» **DIRECTIONS**:
Print nothing except the lines of the listing below from the line with "Task: Click the Return to Bookipi link" to the line with "Click the previous slide arrow on the left", each exactly as written, both ends included.
★ ★ ★ ★
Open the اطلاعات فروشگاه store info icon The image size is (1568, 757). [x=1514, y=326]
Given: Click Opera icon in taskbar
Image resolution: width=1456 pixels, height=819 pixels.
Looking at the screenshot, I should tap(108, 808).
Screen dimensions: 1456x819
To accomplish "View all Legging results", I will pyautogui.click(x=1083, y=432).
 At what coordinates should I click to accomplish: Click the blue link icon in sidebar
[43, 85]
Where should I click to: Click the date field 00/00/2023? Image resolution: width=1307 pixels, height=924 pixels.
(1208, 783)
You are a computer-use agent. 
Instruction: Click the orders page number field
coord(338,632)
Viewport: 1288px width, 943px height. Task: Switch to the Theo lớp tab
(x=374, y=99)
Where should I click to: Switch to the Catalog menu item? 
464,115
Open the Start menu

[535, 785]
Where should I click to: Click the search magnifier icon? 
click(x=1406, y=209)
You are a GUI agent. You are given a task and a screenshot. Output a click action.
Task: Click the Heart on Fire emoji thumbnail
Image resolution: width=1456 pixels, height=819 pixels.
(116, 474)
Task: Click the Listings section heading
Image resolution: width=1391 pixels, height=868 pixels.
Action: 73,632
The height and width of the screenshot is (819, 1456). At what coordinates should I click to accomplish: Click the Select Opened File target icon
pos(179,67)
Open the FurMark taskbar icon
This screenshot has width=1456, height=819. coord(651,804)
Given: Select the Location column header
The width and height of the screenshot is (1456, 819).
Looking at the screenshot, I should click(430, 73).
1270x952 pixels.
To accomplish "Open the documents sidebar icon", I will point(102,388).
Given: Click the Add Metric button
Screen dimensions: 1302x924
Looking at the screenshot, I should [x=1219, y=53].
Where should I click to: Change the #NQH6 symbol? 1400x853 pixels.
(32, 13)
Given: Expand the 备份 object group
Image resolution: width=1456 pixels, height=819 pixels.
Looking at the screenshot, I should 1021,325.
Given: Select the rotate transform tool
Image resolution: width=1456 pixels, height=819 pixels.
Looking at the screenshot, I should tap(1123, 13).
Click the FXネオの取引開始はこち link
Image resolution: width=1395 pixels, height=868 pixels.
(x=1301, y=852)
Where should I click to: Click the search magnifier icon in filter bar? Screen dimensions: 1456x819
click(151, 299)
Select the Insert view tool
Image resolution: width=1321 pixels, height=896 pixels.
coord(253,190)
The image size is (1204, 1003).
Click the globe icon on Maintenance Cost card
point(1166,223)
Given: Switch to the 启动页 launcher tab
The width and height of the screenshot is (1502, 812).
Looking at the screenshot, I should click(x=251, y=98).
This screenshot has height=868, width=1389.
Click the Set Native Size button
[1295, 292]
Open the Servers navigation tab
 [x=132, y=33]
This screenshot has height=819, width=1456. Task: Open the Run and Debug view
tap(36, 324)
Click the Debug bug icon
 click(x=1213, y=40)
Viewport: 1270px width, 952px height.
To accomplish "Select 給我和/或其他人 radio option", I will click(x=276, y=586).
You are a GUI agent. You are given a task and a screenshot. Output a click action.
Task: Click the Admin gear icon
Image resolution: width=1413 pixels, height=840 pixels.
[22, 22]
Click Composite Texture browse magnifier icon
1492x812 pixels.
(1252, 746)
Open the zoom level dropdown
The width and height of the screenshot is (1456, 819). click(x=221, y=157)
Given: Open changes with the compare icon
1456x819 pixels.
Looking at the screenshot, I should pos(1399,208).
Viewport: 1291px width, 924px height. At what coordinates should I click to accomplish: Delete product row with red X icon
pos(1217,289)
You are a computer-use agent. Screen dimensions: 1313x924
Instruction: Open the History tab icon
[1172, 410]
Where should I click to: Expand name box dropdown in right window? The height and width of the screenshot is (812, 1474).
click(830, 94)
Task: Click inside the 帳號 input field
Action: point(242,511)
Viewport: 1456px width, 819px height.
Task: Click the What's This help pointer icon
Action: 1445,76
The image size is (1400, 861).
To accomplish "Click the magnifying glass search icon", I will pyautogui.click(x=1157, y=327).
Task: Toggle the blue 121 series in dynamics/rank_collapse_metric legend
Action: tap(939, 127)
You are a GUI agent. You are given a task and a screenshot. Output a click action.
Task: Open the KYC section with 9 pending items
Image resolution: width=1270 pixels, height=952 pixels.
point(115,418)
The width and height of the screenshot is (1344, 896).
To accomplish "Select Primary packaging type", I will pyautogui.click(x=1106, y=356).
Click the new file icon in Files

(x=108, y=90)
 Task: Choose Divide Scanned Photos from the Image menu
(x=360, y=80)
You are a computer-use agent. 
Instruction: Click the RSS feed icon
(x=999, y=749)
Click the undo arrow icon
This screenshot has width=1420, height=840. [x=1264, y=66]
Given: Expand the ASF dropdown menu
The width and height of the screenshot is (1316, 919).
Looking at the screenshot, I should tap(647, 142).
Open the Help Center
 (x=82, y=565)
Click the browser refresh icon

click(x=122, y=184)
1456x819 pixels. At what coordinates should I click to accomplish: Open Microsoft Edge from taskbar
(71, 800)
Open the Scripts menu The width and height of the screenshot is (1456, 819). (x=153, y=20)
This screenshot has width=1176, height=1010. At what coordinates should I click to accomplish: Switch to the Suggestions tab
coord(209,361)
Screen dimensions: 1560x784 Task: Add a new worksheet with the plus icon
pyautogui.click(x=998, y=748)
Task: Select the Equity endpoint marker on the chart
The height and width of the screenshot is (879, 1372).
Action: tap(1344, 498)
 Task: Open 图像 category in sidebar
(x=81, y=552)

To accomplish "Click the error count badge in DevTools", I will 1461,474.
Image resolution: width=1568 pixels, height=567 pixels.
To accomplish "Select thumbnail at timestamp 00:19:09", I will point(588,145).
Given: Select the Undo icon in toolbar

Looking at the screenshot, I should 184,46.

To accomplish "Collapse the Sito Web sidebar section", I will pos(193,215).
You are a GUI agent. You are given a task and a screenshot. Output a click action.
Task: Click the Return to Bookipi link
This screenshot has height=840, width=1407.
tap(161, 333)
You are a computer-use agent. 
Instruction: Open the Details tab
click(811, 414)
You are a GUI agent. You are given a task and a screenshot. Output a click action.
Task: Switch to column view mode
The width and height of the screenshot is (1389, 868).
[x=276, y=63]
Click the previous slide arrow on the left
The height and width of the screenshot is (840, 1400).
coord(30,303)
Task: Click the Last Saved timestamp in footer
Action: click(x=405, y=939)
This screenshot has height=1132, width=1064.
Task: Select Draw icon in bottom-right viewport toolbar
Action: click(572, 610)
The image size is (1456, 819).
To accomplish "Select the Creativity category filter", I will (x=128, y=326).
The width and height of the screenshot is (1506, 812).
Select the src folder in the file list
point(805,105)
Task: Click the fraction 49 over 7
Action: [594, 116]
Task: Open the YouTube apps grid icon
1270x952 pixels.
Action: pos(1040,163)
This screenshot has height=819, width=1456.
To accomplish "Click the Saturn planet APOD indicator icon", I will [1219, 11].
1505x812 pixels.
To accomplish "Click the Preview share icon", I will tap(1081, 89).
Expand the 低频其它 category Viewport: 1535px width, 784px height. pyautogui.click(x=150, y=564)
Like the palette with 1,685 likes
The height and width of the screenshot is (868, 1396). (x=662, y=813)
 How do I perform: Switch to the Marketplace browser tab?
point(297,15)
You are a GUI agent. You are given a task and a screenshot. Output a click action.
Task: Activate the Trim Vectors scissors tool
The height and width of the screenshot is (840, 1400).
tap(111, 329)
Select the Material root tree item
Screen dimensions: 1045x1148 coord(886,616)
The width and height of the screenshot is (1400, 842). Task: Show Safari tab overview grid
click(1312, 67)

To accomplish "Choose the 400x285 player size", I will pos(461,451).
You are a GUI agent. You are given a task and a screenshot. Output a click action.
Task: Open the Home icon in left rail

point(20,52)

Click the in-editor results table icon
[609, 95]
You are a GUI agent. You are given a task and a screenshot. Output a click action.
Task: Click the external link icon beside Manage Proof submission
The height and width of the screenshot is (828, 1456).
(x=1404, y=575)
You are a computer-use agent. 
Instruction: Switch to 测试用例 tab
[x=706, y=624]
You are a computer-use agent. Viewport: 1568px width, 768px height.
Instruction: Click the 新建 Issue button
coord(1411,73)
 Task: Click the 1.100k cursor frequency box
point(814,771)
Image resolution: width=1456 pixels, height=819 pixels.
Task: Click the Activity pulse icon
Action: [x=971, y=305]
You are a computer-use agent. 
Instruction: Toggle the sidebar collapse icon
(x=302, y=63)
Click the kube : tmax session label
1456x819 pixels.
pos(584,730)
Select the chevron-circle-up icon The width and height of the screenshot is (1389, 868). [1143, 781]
★ ★ ★ ★
» **ANSWER TO THE EXERCISE**:
Task: Click the Return to Bookipi link
This screenshot has height=840, width=1407.
tap(161, 333)
You are a computer-use agent. 
Instruction: Open the Details tab
click(811, 414)
You are a GUI agent. You are given a task and a screenshot. Output a click action.
Task: Switch to column view mode
The width and height of the screenshot is (1389, 868).
[x=276, y=63]
Click the previous slide arrow on the left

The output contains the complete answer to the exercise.